Exploring the clinical significance of serous tubal intraepithelial carcinoma associated with advanced high-grade serous ovarian cancer: A Memorial Sloan Kettering Team Ovary Study.

To evaluate the clinical significance and genomic associations of concurrent serous tubal intraepithelial carcinoma (STIC) with high-grade serous carcinoma (HGSC) of the ovary in women undergoing primary debulking surgery (PDS). All patients who underwent PDS for HGSC between 01/2015 and 12/2018 were captured in a prospectively maintained institutional database. Patients were categorized based on the presence or absence of concurrent STIC noted on final pathology. Demographic, perioperative, and outcomes data were collected, and groups were compared using standard statistical tests. Progression-free survival (PFS) and overall survival (OS) were evaluated using the Kaplan-Meier method. For comparison of differences in somatic alterations between the two cohorts, specimens were sequenced using MSK-IMPACT. Of 306 eligible patients, 87 (28%) had a concurrent STIC lesion (+STIC) and 219 (72%) did not (no-STIC). Demographics and clinicopathological factors were similar between the two cohorts, except for a significantly higher median preoperative CA-125 level in the no-STIC group (423 U/mL vs. 321 U/mL; p=0.029).
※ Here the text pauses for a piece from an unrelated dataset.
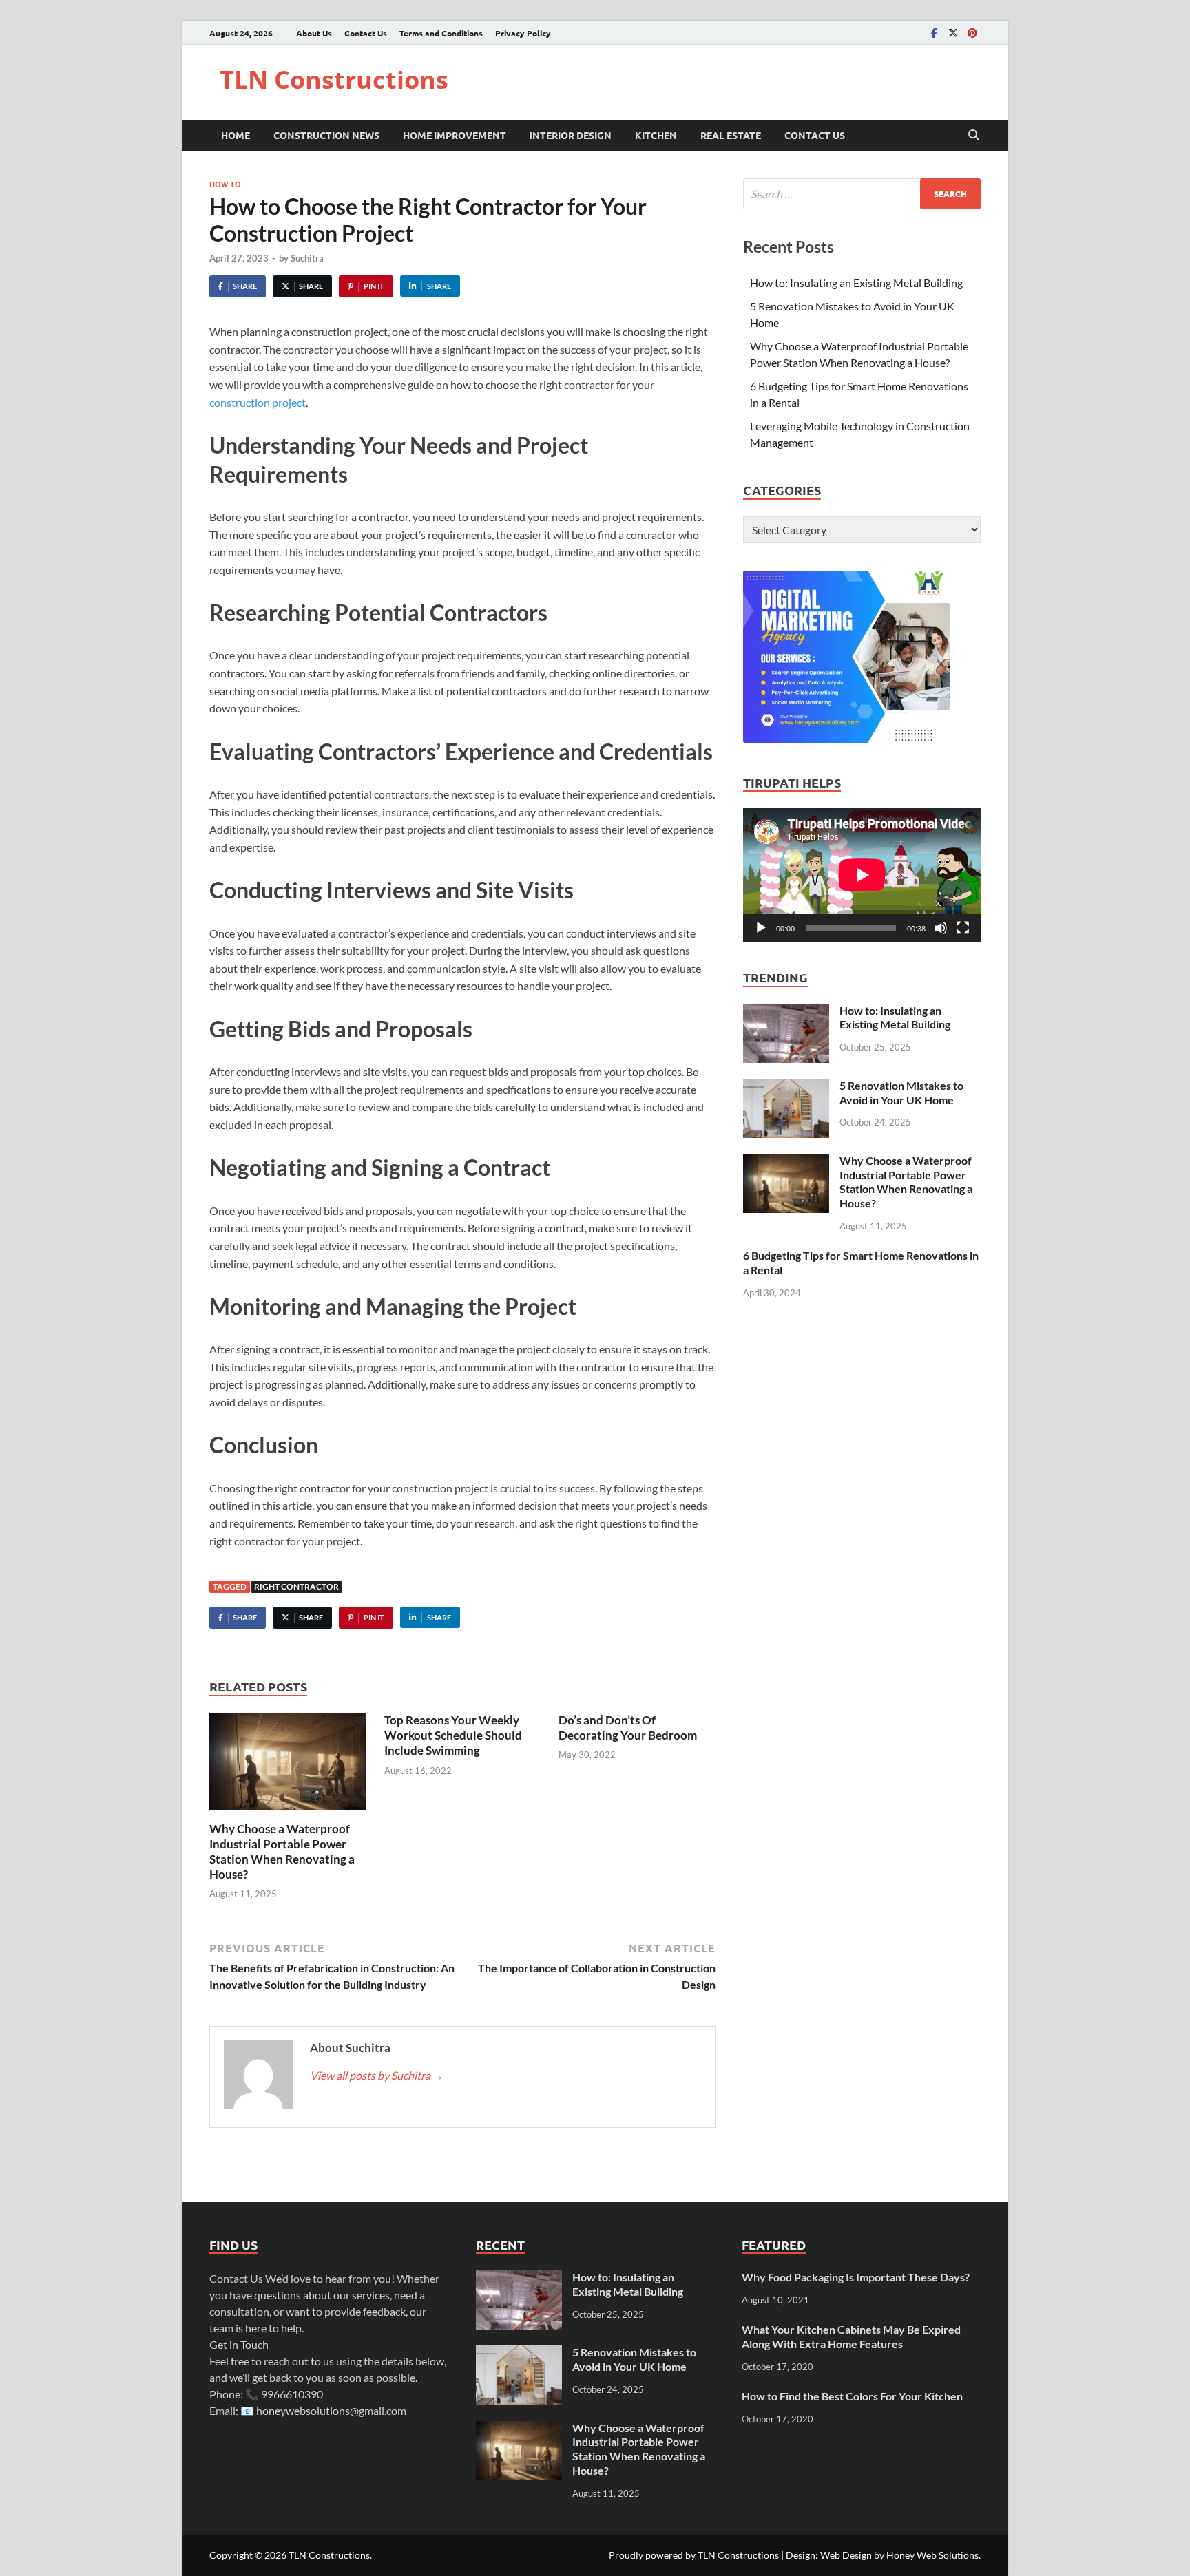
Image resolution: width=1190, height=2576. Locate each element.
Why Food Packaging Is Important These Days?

There were no significant differences in median PFS (22.7 months [95%CI: 18.9-28.4] vs. 27.7 months [95%CI: 25.5-30.5]; p=0.126) and 3- year OS rate (81% [95%CI: 70-88%] vs. 85% [95%CI: 78-90%]; p=0.392) between +STIC and no-STIC patients, respectively. Targeted DNA-sequencing via MSK-IMPACT showed a similar distribution of driver mutations or structural genetic alterations, and affected genetic signaling pathways were similar between the cohorts. There were no identifiable clinical and genetic differences in patients with HGSC and concurrent STIC. These data suggest a comparable, if not identical, disease process.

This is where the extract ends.